PROBLEMS TO SOLVE:
A. In the Munich Re strategy text, what return on equity does Munich Re aim to reach by 2025?
B. Rewrite the Munich Re strategy text from the words "Succeed symbolises the" through the words "in its own business operations.", putting "Customers" in place of "Clients".
C. Decide whether each statement agrees with the Munich Re strategy text. Answer yes or no and quote the words that decide it.
(i) Munich Re's in-house business operations have been climate-neutral since 2015.
(ii) The solvency ratio is to stay between 150 and 200%.
(iii) By 2025, half of the managers below the Board of Management are to be women.

PAGE TEXT:
################

Shape stands for Munich Re’s mission to develop new business models that span the entire value chain, in turn shaping markets. In this environment, innovative and digital solutions will give rise to additional business opportunities. This pillar also entails the continual scrutiny of innovative ideas and their scalability. Mature innovations such as cyber covers are already contributing to profits achieved as part of the Munich Re Group Ambition; other innovations, such as business models for the Internet of Things (IoT), will conversely play a role in the longer term. At ERGO, Shape will take the form of greater alignment with the hybrid customer business model; the transnational use of technological solutions at ERGO International; the development of new mobility and travel ecosystems; and the ongoing digitalisation of customer-driven and back-office processes.

Succeed symbolises the added value that Munich Re generates for all its stakeholders. For shareholders, this means the sustained financial success of their investments in Munich Re. Clients benefit from bespoke products. For staff, Succeed connotes appealing long-term employment and good career prospects. A particular priority concerns women in management: by 2025, 40% of managers below the Board of Management are to be women. Last but not least, the third pillar of Scale, Shape, Succeed refers to communities benefitting from, in particular, the Group’s ambitious climate protection targets in its asset management, (re)insurance business and in its own business operations.

The success of the Munich Re Group Ambition 2025 will be measured using the following financial targets:

Munich Re aims to generate a high return on equity (RoE) between 12 and 14% by 2025. That would establish Munich Re as one of the best in its peer group. RoE increases will be fuelled by higher profitability, growth, and an RoI performance that will counteract the erosion of regular investment income caused by low interest rates.

Continued earnings growth will translate into higher earnings per share, which are set to increase annually by ≥5% on average by 2025.

The implicit dividend commitment of recent decades is now an explicit target of the Munich Re Group Ambition 2025. In “normal” years, the dividend per share is to rise by ≥5% on average, similarly to the increase in earnings per share. In years with unusually high claims expenditure, it is expected that the dividend per share will at least remain the same. As a result, the dividend per share will rise at a higher rate over the next five years than in the past five years, which saw an increase of 4.7% on average.

The solvency ratio is to remain in the ideal corridor of 175–220%.

As an environmentally conscientious business, Munich Re will play its part in meeting the targets of the Paris Climate Agreement. The Group has therefore set itself ambitious climate protection targets for its investments, its (re)insurance transactions and its own business operations. More specifically, net greenhouse gas emissions in its investment portfolio will first be reduced by 25–29% between now and 2025, before achieving net-zero emissions by 2050. Munich Re has already ceased to invest in companies that generate more than 30% of their earnings from coal or by extracting oil from oil sands. As for the exploration and production of oil and natural gas (direct and facultative business), Munich Re will be reducing its climate-related industry exposure in such a way that there will be no attributable net CO2 emissions by 2050. In an initial phase, Munich Re will seek to reduce greenhouse gas emissions by 5% between now and 2025. At the same time, Munich Re will reduce its coal-related exposure in its direct and facultative insurance business by 35% worldwide, before eliminating this exposure altogether by 2040. Munich Re has already stopped insuring new coal-fired power plants, new coal mines, and oil sands mines. In addition, in-house business operations have been climate-neutral since 2015; Munich Re has already cut its CO2 emissions per staff member by 44% since 2009. Current CO2 emissions are to be reduced by a further 12% per employee by 2025. Five years thereafter, in 2030, the Group expects to achieve net-zero CO2 emissions from its business operations. In practice, this means that any CO2 emitted by the Group from 2030 onwards would need to be offset by capturing CO2 in the atmosphere.

################

STORED DATA:
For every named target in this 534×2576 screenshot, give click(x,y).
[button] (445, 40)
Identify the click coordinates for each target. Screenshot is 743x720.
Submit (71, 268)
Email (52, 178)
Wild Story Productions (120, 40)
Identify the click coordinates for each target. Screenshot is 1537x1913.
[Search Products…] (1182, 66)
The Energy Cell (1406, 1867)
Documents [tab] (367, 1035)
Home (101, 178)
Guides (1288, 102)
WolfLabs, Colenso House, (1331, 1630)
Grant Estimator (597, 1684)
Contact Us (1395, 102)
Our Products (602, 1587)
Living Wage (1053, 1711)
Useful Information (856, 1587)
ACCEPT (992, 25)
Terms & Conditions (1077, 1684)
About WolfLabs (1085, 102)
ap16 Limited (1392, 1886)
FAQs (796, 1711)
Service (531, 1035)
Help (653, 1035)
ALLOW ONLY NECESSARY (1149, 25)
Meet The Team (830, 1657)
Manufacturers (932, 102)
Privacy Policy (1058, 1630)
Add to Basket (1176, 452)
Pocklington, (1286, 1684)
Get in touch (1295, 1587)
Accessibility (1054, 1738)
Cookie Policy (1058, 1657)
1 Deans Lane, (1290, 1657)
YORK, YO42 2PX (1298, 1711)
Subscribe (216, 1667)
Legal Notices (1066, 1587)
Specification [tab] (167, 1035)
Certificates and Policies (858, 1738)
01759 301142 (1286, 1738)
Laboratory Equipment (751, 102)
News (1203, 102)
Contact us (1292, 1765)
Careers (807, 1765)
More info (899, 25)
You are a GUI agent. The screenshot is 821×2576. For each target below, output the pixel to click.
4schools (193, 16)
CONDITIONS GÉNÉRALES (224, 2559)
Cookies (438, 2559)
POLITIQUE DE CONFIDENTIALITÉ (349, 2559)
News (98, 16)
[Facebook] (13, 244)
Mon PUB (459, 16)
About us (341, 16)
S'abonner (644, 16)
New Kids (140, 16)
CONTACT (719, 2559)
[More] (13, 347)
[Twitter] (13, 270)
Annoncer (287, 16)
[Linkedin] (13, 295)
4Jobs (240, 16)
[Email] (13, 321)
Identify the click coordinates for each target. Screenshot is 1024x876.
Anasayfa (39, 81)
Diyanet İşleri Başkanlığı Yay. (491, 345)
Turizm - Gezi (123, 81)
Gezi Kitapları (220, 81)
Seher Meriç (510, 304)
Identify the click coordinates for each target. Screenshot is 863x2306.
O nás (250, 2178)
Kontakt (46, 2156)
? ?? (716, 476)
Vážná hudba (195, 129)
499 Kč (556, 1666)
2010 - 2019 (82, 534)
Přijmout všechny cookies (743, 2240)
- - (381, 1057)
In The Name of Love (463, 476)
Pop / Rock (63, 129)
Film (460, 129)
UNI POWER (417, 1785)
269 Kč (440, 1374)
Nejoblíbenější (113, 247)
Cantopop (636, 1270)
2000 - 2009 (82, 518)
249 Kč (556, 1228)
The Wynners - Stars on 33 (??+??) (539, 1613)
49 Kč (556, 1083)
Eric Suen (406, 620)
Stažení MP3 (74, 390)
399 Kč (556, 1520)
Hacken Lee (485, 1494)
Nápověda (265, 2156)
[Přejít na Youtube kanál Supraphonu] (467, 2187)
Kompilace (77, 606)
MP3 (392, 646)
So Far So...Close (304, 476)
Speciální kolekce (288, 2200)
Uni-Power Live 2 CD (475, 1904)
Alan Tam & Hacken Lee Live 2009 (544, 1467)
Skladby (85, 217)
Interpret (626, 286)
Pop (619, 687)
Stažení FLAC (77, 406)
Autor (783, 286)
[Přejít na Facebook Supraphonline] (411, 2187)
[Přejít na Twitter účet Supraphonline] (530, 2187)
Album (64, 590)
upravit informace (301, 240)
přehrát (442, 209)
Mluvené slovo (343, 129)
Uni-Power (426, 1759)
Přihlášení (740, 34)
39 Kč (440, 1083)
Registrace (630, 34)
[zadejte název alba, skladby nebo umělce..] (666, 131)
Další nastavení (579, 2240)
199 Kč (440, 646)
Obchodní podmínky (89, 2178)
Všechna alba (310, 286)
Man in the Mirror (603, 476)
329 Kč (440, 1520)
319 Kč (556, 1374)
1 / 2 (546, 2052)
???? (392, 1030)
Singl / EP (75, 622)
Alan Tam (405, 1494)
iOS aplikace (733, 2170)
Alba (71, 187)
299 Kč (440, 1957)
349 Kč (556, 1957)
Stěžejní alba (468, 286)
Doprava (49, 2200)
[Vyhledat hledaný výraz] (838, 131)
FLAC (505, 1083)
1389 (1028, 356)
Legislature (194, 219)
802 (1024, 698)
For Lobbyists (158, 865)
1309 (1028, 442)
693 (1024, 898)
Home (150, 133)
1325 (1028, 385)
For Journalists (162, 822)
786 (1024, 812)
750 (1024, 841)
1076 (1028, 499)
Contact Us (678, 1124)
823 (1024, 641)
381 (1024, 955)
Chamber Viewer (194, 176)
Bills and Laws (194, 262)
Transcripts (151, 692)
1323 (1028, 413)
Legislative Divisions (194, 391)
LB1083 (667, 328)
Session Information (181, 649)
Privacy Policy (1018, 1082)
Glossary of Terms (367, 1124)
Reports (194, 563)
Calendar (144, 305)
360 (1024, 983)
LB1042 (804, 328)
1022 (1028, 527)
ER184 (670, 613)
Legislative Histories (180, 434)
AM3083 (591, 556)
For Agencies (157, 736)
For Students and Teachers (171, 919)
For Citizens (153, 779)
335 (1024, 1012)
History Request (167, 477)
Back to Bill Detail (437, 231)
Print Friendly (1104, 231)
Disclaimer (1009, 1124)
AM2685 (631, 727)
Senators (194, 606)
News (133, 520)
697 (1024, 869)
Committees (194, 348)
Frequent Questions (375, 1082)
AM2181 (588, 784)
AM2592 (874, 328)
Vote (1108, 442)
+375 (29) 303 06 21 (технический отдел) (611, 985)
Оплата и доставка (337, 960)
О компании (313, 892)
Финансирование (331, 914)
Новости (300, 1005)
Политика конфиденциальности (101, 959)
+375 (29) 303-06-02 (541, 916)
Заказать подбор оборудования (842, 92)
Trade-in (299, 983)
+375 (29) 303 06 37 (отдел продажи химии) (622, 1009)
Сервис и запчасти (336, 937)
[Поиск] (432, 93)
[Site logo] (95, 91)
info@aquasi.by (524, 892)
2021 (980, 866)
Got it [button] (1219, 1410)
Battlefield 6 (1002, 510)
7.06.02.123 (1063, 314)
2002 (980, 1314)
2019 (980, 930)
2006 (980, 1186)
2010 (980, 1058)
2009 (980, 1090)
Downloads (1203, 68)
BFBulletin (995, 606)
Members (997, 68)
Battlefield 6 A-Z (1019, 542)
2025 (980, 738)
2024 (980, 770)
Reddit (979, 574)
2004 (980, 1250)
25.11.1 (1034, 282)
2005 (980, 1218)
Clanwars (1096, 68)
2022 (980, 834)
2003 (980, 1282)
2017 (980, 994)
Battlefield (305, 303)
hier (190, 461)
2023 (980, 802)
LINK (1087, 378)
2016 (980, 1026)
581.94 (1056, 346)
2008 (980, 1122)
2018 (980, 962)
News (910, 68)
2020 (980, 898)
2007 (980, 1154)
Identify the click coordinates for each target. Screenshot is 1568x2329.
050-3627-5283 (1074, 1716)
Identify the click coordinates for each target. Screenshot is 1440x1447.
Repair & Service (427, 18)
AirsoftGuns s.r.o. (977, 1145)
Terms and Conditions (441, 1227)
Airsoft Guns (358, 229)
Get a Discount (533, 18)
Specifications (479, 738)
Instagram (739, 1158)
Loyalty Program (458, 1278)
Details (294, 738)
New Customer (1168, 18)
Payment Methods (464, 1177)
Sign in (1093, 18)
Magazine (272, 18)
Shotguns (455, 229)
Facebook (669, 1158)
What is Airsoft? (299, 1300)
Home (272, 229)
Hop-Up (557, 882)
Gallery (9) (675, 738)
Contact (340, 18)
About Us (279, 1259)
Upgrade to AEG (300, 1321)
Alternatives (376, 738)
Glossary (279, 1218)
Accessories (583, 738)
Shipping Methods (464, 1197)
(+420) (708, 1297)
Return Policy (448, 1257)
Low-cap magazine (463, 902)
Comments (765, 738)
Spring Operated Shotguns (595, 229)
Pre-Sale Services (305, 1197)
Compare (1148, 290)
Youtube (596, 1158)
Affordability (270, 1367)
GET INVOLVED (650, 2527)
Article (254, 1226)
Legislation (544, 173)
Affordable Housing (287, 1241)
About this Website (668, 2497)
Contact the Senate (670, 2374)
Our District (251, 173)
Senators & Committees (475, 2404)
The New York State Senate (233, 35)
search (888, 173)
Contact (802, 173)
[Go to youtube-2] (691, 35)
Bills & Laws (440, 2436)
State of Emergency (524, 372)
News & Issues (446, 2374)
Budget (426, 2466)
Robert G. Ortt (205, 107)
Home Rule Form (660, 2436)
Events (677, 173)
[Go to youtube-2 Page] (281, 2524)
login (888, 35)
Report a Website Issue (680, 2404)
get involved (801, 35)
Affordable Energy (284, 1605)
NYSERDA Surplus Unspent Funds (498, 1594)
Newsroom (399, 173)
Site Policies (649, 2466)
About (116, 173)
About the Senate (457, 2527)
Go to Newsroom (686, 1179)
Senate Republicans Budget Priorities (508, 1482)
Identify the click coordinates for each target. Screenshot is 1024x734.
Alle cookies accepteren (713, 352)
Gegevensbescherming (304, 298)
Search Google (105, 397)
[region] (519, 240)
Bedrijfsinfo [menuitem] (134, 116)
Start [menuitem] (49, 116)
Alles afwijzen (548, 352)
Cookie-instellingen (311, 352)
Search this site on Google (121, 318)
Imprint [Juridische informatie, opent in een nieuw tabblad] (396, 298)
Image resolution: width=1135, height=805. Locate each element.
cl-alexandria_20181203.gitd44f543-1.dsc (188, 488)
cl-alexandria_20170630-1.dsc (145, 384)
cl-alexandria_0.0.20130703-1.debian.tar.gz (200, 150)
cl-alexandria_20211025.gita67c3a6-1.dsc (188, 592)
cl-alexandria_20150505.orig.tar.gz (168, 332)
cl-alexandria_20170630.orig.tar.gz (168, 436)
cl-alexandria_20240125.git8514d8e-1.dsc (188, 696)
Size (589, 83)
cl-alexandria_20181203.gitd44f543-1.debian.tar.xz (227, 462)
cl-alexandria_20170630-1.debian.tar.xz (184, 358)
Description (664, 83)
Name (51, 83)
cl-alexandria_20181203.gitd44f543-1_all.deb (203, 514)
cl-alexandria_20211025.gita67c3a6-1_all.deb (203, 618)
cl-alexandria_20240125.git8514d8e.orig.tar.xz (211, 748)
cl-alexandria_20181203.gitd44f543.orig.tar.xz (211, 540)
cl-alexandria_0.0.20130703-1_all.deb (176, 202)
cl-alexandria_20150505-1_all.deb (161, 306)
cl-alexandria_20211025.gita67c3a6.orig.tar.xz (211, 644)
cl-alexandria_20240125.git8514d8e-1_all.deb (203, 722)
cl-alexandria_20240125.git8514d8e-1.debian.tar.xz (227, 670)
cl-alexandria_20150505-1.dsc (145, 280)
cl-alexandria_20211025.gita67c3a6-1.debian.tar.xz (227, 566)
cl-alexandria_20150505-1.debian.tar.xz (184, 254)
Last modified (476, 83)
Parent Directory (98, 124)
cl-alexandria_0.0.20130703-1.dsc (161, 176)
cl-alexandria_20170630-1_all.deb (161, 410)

################

TASK RESULTS:
A. Between 12 and 14%.

B.
Succeed symbolises the added value that Munich Re generates for all its stakeholders. For shareholders, this means the sustained financial success of their investments in Munich Re. Customers benefit from bespoke products. For staff, Succeed connotes appealing long-term employment and good career prospects. A particular priority concerns women in management: by 2025, 40% of managers below the Board of Management are to be women. Last but not least, the third pillar of Scale, Shape, Succeed refers to communities benefitting from, in particular, the Group’s ambitious climate protection targets in its asset management, (re)insurance business and in its own business operations.

C.
(i) Yes: "in-house business operations have been climate-neutral since 2015"
(ii) No: "The solvency ratio is to remain in the ideal corridor of 175–220%."
(iii) No: "by 2025, 40% of managers below the Board of Management are to be women"